Hello,
Please allow me to introduce myself: I'm a 3rd year Student Midwife with a particular interest in supporting women who have suffered a childbearing loss. In June 2005 I myself suffered a missed miscarriage at 13 week's gestation, complicated by subsequent sepsis following ERPC during which I very nearly lost my life. While the clinical management at the time was exemplary, I have to say I was utterly appalled at the lack of compassion shown to me by the staff who were supposed to be 'caring' for me throughout my ordeal. While some adopted a cold, 'matter of fact' approach, others seemed completely out of their depth and appeared not to know how to act or what to say to me, which in turn, made me feel worse.

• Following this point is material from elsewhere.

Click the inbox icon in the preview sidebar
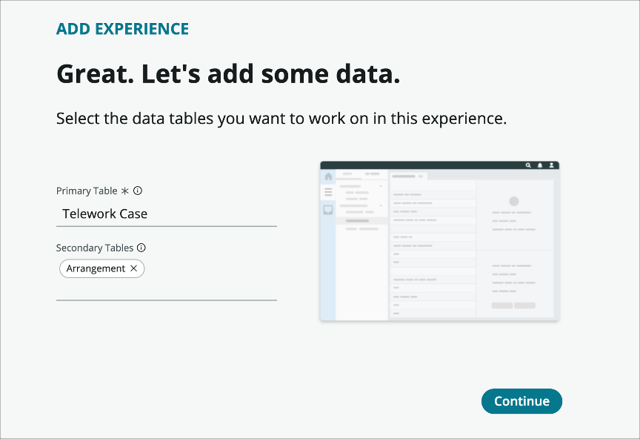640x439 pixels. point(328,210)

However, the biggest blow to me was that on losing my baby my relationship with my midwife ended. She was a lovely individual with whom I connected immediately and we had met on 3 occasions during my early antenatal appointments. I was, therefore, shocked and upset that she didn't phone or visit me after I lost the baby. I was in a terrible state emotionally and had so many questions that I needed answering by someone I trusted - I felt completely abandoned by her, as if the fact I didn't have a baby in my womb anymore meant I was no longer worthy of her time.
As part of my third year studies, I'm looking at formulating an holistic care pathway to guide Healthcare Professionals in caring for women who have experienced early pregnancy loss, concentrating specifically on the role the Midwife plays during this time. Having spoken to numerous Community Midwives, I am sad to say that many do not see it as within their remit to be contacting/visiting women in their caseload who have experienced early miscarriage. I therefore anticipate an uphill struggle to effect any change! However, I am determined in my aim and in order to support my endeavours, would be interested in hearing your experiences/opinions about the way your care was handled during early pregnancy loss, in particular the impact this had on your relationship/opinion of your midwife. I would also like to know exactly what you would like or expect from your Midwife during this time (preconception advice for example)and any other suggestions you think may be of relevance to a Care Pathway of this type.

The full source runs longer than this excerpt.